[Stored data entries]
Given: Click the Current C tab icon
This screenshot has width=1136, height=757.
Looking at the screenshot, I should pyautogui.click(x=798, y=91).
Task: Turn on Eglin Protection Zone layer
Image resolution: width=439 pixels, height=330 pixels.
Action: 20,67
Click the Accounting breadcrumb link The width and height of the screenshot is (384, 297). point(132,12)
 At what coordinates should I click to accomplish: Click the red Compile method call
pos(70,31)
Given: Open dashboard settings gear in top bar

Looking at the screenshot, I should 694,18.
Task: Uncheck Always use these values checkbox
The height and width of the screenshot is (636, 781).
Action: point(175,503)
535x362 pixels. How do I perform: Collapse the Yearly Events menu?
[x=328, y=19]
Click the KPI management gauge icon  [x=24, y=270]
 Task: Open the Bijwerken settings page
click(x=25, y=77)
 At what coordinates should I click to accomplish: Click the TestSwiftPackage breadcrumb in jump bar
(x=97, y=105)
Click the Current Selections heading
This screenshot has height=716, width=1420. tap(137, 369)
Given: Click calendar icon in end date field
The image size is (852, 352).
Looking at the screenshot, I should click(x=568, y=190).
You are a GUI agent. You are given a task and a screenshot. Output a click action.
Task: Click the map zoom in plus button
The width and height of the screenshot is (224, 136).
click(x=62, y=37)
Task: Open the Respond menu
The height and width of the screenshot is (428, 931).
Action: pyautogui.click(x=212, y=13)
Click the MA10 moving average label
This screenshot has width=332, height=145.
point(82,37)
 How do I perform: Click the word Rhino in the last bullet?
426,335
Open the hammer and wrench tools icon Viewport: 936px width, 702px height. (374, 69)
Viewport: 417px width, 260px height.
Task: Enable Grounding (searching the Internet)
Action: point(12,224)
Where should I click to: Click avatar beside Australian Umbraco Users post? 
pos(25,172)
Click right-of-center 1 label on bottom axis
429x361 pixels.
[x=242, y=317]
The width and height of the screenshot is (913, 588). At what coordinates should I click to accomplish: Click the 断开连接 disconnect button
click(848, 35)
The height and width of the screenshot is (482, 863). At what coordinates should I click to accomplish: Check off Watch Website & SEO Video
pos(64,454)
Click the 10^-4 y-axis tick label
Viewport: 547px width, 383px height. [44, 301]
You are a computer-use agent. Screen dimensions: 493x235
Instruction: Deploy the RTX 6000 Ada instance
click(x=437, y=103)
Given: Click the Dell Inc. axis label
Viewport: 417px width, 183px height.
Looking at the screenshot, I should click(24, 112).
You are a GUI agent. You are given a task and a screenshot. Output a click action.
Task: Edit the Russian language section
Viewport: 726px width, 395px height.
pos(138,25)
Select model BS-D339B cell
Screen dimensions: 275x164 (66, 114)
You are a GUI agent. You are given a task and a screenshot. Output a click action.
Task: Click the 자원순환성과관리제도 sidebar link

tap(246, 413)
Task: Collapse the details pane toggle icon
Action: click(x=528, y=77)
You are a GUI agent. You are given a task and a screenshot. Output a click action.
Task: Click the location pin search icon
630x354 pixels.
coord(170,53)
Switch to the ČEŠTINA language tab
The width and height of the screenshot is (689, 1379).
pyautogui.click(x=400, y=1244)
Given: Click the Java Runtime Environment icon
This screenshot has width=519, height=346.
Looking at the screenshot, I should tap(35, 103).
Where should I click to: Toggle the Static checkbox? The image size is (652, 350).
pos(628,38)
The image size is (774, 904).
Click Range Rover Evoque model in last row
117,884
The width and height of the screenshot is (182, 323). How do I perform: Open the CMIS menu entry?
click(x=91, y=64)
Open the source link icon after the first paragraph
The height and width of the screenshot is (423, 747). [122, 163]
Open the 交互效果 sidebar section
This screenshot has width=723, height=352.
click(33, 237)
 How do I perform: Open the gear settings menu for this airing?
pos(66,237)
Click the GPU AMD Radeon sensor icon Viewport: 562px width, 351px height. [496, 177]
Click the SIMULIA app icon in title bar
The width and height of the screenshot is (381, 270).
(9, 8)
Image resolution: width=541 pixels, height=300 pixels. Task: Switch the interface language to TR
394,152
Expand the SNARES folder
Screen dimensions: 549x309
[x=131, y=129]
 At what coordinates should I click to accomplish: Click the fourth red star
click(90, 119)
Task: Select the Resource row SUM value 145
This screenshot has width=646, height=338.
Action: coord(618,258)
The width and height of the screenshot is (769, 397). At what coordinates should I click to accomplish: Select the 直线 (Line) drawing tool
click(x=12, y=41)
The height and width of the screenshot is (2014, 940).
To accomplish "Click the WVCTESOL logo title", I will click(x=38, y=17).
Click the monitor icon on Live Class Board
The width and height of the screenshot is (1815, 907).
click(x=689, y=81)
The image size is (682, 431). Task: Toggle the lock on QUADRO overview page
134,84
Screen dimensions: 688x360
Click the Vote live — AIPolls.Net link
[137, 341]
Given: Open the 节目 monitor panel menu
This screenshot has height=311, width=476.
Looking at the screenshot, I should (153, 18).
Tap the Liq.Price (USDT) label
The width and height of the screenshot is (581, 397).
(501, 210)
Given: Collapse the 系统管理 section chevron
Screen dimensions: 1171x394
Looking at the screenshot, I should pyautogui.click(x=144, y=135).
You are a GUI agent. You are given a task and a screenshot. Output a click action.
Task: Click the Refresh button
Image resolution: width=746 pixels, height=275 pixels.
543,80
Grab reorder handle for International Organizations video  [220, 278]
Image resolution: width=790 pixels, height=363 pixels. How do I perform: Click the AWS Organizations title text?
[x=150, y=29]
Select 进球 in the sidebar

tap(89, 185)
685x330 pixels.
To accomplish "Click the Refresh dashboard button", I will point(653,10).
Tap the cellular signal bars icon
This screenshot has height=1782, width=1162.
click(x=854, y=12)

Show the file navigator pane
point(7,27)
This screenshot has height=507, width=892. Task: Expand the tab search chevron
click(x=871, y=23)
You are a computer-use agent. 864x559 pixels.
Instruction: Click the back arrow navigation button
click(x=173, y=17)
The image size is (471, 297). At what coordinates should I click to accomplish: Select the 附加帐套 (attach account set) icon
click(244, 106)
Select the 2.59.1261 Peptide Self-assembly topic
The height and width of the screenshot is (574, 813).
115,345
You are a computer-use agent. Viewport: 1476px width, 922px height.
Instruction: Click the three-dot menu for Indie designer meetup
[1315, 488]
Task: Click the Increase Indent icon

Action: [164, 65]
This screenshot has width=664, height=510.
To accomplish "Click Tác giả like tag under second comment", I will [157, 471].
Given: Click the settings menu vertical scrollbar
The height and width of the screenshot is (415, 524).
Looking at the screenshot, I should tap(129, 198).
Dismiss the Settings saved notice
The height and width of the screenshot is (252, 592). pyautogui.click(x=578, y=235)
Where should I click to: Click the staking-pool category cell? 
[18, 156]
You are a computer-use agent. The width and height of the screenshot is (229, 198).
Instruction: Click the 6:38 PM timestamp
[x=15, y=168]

- PROBLEM STATEMENT
Copy out every line of the entries where the string "Refresh" shows up.

- ANSWER
Task: Click the Refresh button
To accomplish "Click the Refresh dashboard button", I will point(653,10).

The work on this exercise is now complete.